The recollection is not of a particular time or place, but of a feeling that nothing can harm me. We are not yet into the fullness of summer and the honeysuckle season but in the meantime the Swamp Azalea is a good opening act.
Name. The scent of the Swamp Azalea is the reason for one of its other common names, the Swamp Honeysuckle. The scientific name is Rhododendron viscosum and along with all azaleas, rhododendrons and mountain laurels, it is a member of the heath family. The name rhododendron is from the Greek words rhodon meaning rose and dendron meaning tree. The rhodo- part of the name is more about the color rose than about a rose flower. The same root appears in words like rhodolite and rhodonite, both of which are rose-colored minerals. This particular species of Rhododendron does not (usually) have rose-colored flowers but it shares enough of the characteristics of the genus to be included.
Viscosum means sticky and it describes the flower tubes, and also explains the other common name, the Clammy Azalea.
When and where seen. Swamp Azaleas were flowering at the Cranberry Bog on June 14 and at the side of the road by the Maple Street bridge on June 21. I have seen it other years in Great Brook Farm State Park on the Tophet Trail near one of the mountain bike boardwalks. It is definitely a shrub of the swamp land but is usually on a hummock or a bank and does not have its roots directly in the water.

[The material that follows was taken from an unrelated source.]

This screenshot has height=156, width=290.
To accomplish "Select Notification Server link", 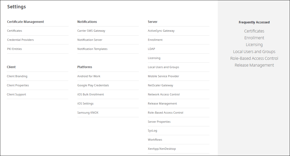I will click(90, 40).
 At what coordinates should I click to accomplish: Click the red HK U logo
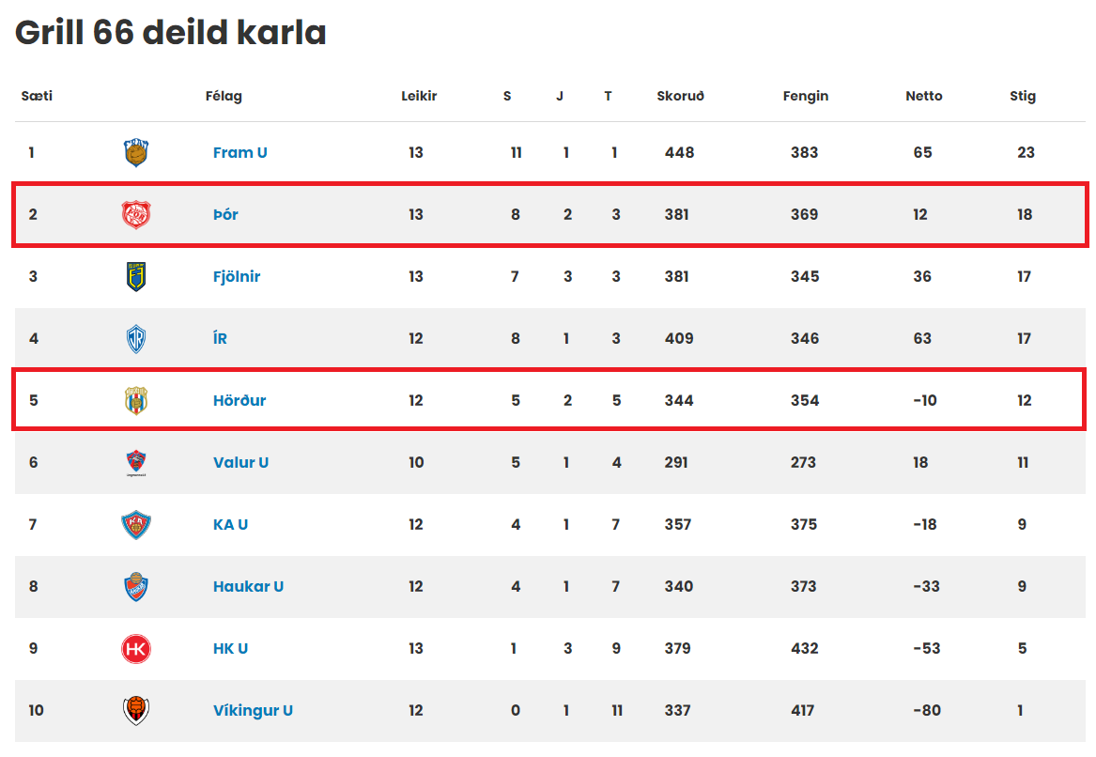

Description. The thing that will catch your eye first, at this time of year, is clusters of white flowers on a shrub less than eight feet tall. As you get closer you will notice the strong fragrance which some say has a touch of clove. Sometimes the flowers of the Swamp Azalea are pink or tinged with pink, but this species can always be distinguished from its relative, the Pink Azalea, by the scent, the stickiness of the flower tubes, and the later flowering season.
The Pink Azalea (which I have found in Carlisle only in the Greenough Land) flowers in May before most of its leaves are out. The Swamp Azalea blooms after the leaves are fully grown. Like other azalea flowers, the five stamens extend well beyond the petals and are very conspicuous. The petals are fused for much of their length creating a narrow tube which is covered with little hairs each equipped with a gland that exudes a sticky liquid. It is thought that the purpose of this liquid is to discourage small insects that can take nectar but are not large enough to act as pollinators. The leaves are about two inches long, dark green and glossy, and the mid-rib on the underside is hairy.
Endangered status. We should be happy to have this shrub in Carlisle and continue to protect its habitat. It is currrently not defined as vulnerable in Massachusetts but is classified by the USDA as “endangered” in Maine and “threatened” in New Hampshire.
A place in the garden. The U.S. Department of Agriculture says that the Swamp Azalea has “low palatability” for browse animals. This is an attribute that could make it a good choice for Carlisle gardens on properties with wetlands and where people would like to expand their plantings of native shrubs. It is not as showy as the hybridized Asian cultivars, but this is its homeland, and it attracts hummingbirds and butterflies. For those interested, I would try Garden in the Woods in Framingham as a possible source.